Why Do Hackers Target Crypto-based Businesses?
Crypto-based companies are one of the most frequent targets for online criminal rackets. Here’s why:
- Low risk: the decentralized nature of crypto transactions makes it difficult for law enforcement agencies to track down and prosecute hackers.
- Ease: hacking into a crypto-based business requires little or no technical skill. The malware used in these attacks is readily available on the Dark Web for as little as $1.
- Lack of legitimate opportunities: the developing world is home to millions of code-savvy people with little or no access to good-paying jobs. Many of these individuals turn to crypto crime to line their bank accounts with easy cash.
How Can Crypto Insurance Protect Blockchain Businesses and Their Customers?
Crypto insurance reimburses policyholders for the cost of covered cyber attacks up to the coverage limits. This may not stop hackers from targeting your business, but it can protect you from the financial impact of their activities.
Carrying crypto insurance is also an excellent way for your business to attract new clients since they know that their assets will be protected. Additionally, having coverage improves the public’s perception of blockchain currency, further enhancing your interests.
How Much Does Crypto Insurance Cost?
Policies are available for as little as 1% of the covered asset’s value. This means that a business with $100,000 in crypto funds might be able to obtain coverage for about $1000 a year.
Of course, the actual amount of coverage will vary depending on your company’s size, stability, and cybersecurity profile.
How Do I Choose the Right Crypto Insurance Policy for My Business?
Make sure you know what you’re buying. This includes knowing how the insurer calculates the value of stolen assets, what types of fraudulent activity are covered, and how it applies policy deductibles. You should also make sure that the company has an excellent overall reputation and a sound track record in the insurance industry.
How Can I Protect My Crypto Business from Cyber Criminals?
There are many ways for crypto-based businesses to protect themselves from cyber-attacks. These include:
- Keeping the bulk of your currency in a cold wallet creates an impenetrable barrier against online thieves since the currency is inaccessible from the Internet.
- Requiring your customers to use two-factor identification: by themselves, passwords provide only minimal protection against modern hackers. So at the very least, your customers should use the second type of identification, like a message sent from Google Authenticator.
- Temporarily blocking transactions from recently updated accounts prevents the hacker from using phony credentials to transfer the victim’s currency into a dummy account.
- Notifying customers immediately after a withdrawal is made: they can act quickly if the transaction was fraudulent.
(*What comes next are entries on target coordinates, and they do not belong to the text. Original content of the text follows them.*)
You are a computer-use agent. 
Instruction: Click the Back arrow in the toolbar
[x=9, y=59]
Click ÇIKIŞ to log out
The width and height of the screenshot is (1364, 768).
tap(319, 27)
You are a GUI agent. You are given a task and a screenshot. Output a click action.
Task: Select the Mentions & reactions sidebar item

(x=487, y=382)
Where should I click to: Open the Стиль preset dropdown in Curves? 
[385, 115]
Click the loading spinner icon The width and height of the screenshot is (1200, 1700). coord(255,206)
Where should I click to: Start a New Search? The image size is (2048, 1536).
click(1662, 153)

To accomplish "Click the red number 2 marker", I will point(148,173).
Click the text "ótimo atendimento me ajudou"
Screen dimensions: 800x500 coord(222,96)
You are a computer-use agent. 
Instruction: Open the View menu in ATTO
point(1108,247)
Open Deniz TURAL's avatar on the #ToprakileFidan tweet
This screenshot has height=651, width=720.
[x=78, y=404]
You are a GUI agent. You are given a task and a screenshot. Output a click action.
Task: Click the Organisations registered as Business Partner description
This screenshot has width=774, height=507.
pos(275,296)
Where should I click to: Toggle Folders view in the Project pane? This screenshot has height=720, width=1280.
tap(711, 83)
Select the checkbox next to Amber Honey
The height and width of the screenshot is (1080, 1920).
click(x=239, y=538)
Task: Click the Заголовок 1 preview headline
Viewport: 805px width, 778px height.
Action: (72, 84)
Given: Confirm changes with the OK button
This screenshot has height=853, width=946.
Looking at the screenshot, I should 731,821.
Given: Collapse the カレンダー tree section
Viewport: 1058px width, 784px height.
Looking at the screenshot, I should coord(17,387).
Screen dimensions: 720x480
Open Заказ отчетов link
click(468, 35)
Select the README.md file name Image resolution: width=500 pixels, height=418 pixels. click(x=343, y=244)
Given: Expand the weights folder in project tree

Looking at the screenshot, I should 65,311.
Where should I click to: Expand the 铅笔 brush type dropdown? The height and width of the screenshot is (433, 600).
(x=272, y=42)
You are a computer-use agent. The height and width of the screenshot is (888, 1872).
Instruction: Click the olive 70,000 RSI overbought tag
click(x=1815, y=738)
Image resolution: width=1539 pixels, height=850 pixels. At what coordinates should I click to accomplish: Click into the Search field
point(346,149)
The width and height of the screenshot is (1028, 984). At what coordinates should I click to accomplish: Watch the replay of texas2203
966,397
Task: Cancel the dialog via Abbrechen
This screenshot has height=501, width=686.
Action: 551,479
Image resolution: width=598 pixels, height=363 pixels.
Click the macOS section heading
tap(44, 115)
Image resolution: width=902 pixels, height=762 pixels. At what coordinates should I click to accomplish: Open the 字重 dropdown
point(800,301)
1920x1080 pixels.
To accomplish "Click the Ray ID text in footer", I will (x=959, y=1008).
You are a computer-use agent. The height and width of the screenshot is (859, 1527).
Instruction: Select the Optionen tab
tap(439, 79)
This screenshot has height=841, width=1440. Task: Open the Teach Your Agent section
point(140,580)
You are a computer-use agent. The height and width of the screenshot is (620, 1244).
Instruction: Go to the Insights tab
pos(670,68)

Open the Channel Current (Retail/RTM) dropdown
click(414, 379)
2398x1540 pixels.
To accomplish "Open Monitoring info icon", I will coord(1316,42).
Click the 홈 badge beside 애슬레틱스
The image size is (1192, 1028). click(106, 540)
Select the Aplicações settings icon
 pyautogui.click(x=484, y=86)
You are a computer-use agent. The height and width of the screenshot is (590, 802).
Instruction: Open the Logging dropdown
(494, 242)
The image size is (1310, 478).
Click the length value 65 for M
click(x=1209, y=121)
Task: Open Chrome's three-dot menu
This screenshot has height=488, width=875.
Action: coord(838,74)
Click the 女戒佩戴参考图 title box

- Implementing System and Organization Control audits (SOC) regularly: a SOC spots potential weaknesses in your security framework before hackers exploit them. A SOC also reassures customers and stakeholders that you’re serious about protecting their private information.
- Creating a fraud prevention department: this is a group of cybersecurity experts that monitor your business’s activity and take fast action against potential threats.
- Encouraging your customers to use multiple wallets will minimize any single wallet’s exposure to risk.
- Sharing keys with trusted custodians provides an additional security layer against fraud and theft.
Summing It All up
Crypto insurance is a great way to protect your business from cybercriminals. But to enjoy complete protection, you should also implement sensible cybersecurity measures like the ones described in this post. These precautions can help to ensure your long-term stability and your customer’s financial security.